On 12 October 1932, he changed his legal name to his stage name George.

===Nazi era===
After the Nazi takeover, George was classified as a "non-desirable" actor at first because of his earlier political affiliations and was thus barred from working in cinematic productions. However, he was eventually able to reach an accommodation with the Nazi regime. In 1937, George was designated as a Staatsschauspieler (i.e. an actor of national importance) and in 1938 was appointed director of the Schiller Theater in Berlin. As director, he hired artists who were considered "non-desirable" including the art historian Wilhelm Fraenger (a communist), the Catholic actor Robert Müller, and the graphic artist Karl Rössing (a communist who converted to the NSDAP) and his student Günther Strupp. George actively collaborated with the Nazis and agreed to star in Nazi propaganda films such as Hitler Youth Quex (1933), Jud Süß (1940), and Kolberg (1945) as well as appearing in numerous newsreels.

George had a stocky build and a Berlin accent which made him readily recognizable to German audiences. George's prestige as a leading actor of the day made him an "extraordinarily valuable catch for the Nazis." Cooke and Silberman describe him as "the actor most closely tied with fascist fantasies of the autocratic and the populist leader".

On the occasion of his 50th birthday, Adolf Hitler awarded George the title of Generalintendant. Joseph Goebbels personally presented George with a portrait of Hitler to commemorate the event.

After firebombs severely damaged the Schiller Theater in September 1943, Goebbels presented him with a Verdienstkreuz 2. Klasse (Cross of Merit, 2nd Class) for helping to extinguish the fire.

==Postwar==

On 14 May 1945, according to his wife, George was arrested for the first time by Soviet officers with the words "He won't stay long" and was released the next day. He was given meat and wine for his family. A week later he was imprisoned again for one day, and on 26 May for the third time for five days. He is said to have told his interrogators "Please shoot me" and his wife reported in her memoirs (1956/1986) that he said:

"They should take away everything I have, starve me and humiliate me. But if they forbid me to act, I will die".

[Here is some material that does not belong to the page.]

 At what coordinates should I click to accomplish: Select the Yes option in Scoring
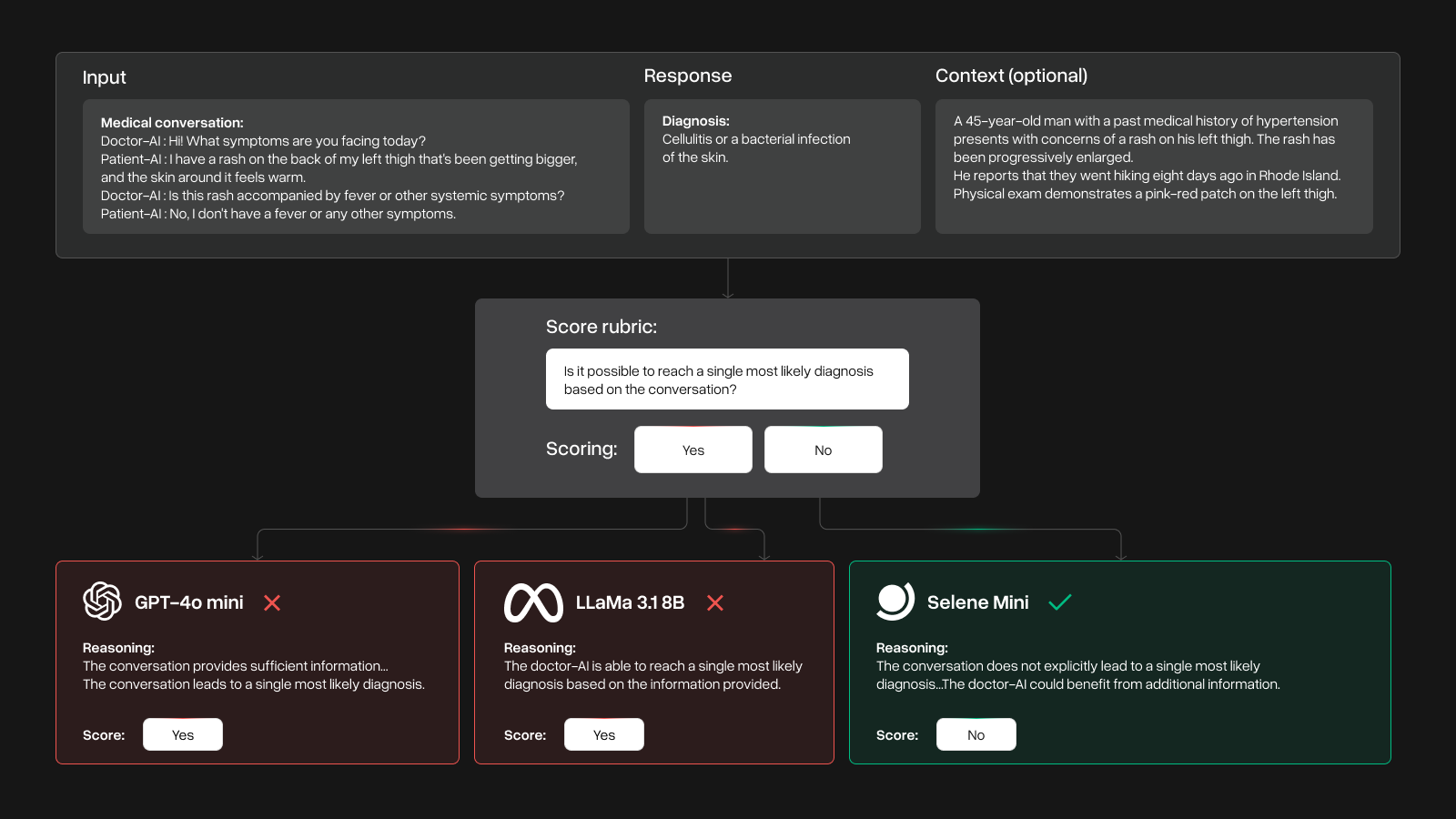pyautogui.click(x=693, y=450)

On 31 May, George received a certificate from the mayor of Charlottenburg stating that he was not allowed to be involved in clean-up work "as he must be available to the authorities for questioning at any time". In the beginning of June, the Soviet city commander for Berlin Nikolai Berzarin issued him a letter of protection which appeared in his KGB file as a "passport" confiscated during his last arrest. George was arrested again, after the death of Berzarin on 16 June, when his motorcycle collided with a truck convoy near his office in Berlin-Friedrichsfelde.

George's KGB file includes an undated report from five informers, three of them with legible signatures. The letter states: "Just 14 days before the Red Army liberated us from the Nazi yoke, he made himself available to the NSDAP and tried to incite Berliners to active resistance in the form of a call in the Berlin press. The entire German people can stand as a witness against George. If George were put on any German stage, in our opinion he would be lynched."

A Lieutenant Bibler reported to his boss Pyrin on 28 July 1945 that George was “one of the most respected fascist artists" who "contributed to the continuation of the war through his pro-fascist agitation in radio and newspapers". The day before, Bibler's Soviet colleague had ordered George's transfer to the NKVD special camp in Hohenschönhausen, citing NKVD Order No. 0016 of 11 January 1945.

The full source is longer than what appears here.